Task statement. Rewrite the lines below with "dropdown" replaced by "drop-down list" and everything else unchanged. Leave the pictures out.

⟨

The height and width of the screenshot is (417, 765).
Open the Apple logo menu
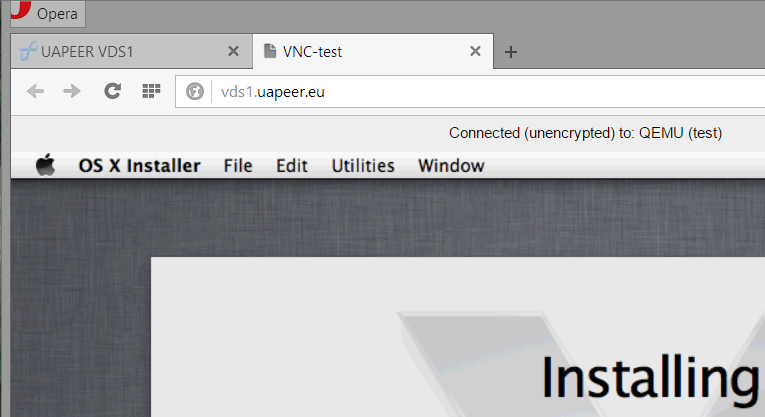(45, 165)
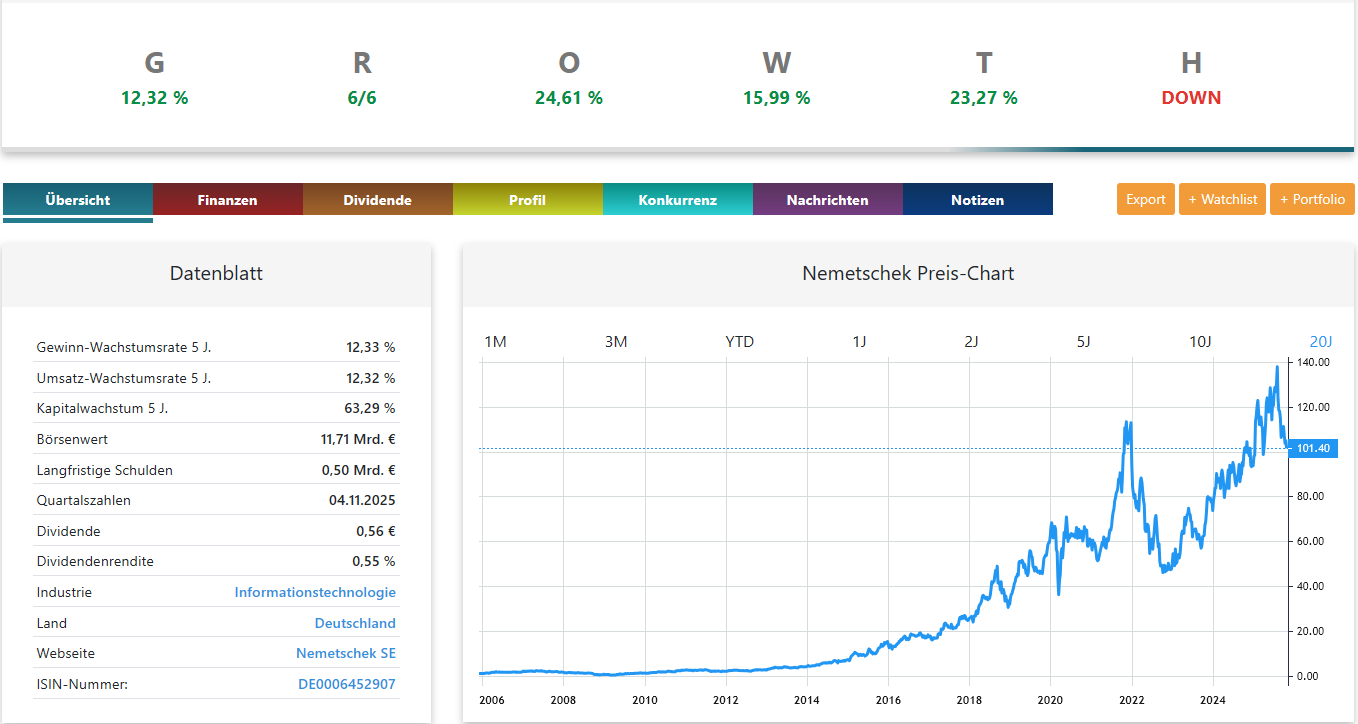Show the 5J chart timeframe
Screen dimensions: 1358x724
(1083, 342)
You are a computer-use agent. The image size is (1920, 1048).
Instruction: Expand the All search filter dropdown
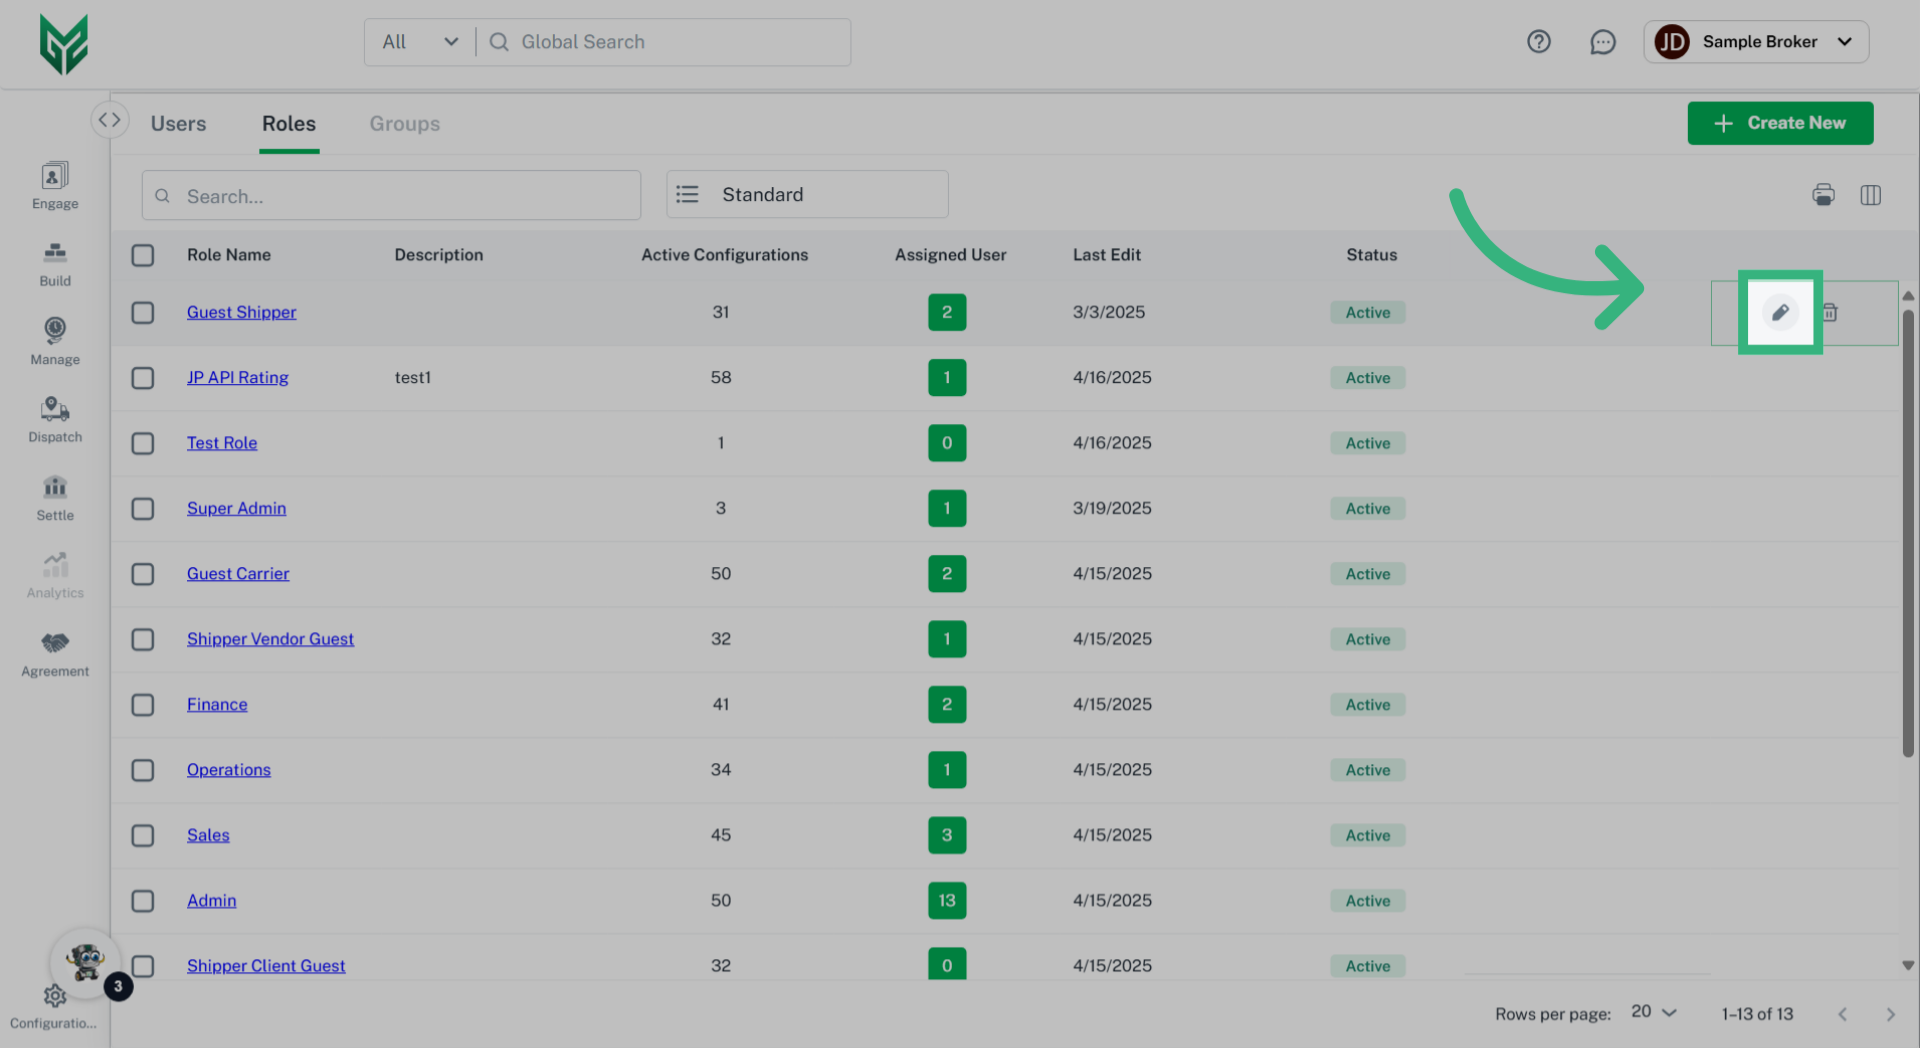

⟩

Task solution.
The height and width of the screenshot is (417, 765).
Open the Apple logo menu
(45, 165)
Show the 5J chart timeframe
Screen dimensions: 1358x724
(1083, 342)
You are a computer-use agent. The image size is (1920, 1048).
Instruction: Expand the All search filter drop-down list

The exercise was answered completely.